Given exercise 1: Name every method that the comment on the HBASE-27053 checksum problem mentions.

Passage shown:
[ 
https://issues.apache.org/jira/browse/HBASE-27053?page=com.atlassian.jira.plugin.system.issuetabpanels:comment-tabpanel&focusedCommentId=17564026#comment-17564026
 ] 

Bryan Beaudreault edited comment on HBASE-27053 at 7/8/22 1:49 AM:
-------------------------------------------------------------------

I've been digging into this. Relaying some of my findings from comments on the 
PR:

The problem here is that in HFileBlock#allocateBuffer, we are including space 
for the checksums in the unpacked buffer. But then, when we call 
HFileBlockDecodingContext#prepareEncoding, we pass in 
getUncompressedSizeWithoutHeader() as the uncompressedSize, which does not 
include checksum length. 

When using BucketCache, all HFileBlock buffers are allocated through the 
ByteBuffAllocactor, which pools them for re-use. When a buffer is pulled from 
the pool, clear() is called on the buffer, but that doesn't zero out the bytes.

Data rows:

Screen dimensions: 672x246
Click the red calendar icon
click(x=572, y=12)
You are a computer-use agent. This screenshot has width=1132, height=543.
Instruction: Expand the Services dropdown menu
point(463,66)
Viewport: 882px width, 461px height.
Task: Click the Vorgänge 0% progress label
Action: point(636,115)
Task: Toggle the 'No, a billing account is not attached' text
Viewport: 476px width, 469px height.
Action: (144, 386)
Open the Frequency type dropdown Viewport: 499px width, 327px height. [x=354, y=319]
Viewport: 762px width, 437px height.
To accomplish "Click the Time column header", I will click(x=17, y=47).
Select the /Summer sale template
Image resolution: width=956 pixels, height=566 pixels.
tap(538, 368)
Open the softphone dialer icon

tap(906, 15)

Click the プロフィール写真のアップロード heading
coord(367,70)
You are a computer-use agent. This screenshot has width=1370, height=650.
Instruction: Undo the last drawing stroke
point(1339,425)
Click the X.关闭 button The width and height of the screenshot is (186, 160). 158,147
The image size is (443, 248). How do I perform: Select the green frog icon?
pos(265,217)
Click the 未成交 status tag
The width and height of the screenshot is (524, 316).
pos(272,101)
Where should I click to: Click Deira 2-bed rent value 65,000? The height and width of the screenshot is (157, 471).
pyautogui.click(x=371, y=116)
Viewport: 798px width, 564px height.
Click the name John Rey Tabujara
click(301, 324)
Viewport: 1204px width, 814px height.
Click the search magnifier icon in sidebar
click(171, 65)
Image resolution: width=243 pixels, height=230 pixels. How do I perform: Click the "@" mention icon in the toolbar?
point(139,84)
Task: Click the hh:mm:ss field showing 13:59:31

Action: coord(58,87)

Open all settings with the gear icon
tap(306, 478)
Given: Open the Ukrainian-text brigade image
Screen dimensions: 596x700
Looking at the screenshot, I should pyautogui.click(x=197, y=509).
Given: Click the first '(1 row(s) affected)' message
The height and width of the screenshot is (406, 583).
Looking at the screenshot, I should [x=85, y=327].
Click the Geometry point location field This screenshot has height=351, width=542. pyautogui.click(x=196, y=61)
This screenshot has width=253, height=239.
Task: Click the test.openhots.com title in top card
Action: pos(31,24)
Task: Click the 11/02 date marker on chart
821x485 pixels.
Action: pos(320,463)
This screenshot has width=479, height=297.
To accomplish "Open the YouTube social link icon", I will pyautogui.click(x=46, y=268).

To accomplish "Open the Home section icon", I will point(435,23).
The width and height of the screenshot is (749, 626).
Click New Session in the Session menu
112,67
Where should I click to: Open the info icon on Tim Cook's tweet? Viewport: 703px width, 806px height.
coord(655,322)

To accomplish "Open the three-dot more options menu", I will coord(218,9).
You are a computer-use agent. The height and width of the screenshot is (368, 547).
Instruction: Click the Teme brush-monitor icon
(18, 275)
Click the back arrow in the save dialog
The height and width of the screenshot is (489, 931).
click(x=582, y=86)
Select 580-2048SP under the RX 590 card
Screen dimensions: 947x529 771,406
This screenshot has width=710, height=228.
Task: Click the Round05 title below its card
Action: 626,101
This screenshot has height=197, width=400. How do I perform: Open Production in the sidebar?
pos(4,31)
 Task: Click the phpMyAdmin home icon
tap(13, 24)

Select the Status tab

Given exercise 2: Copy the listing verbatim. Begin at its first line and stop after the line that contains "Action: (144, 386)".

Task result 1:
- allocateBuffer (HFileBlock#allocateBuffer)
- prepareEncoding (HFileBlockDecodingContext#prepareEncoding)
- getUncompressedSizeWithoutHeader()
- clear()

Task result 2:
Screen dimensions: 672x246
Click the red calendar icon
click(x=572, y=12)
You are a computer-use agent. This screenshot has width=1132, height=543.
Instruction: Expand the Services dropdown menu
point(463,66)
Viewport: 882px width, 461px height.
Task: Click the Vorgänge 0% progress label
Action: point(636,115)
Task: Toggle the 'No, a billing account is not attached' text
Viewport: 476px width, 469px height.
Action: (144, 386)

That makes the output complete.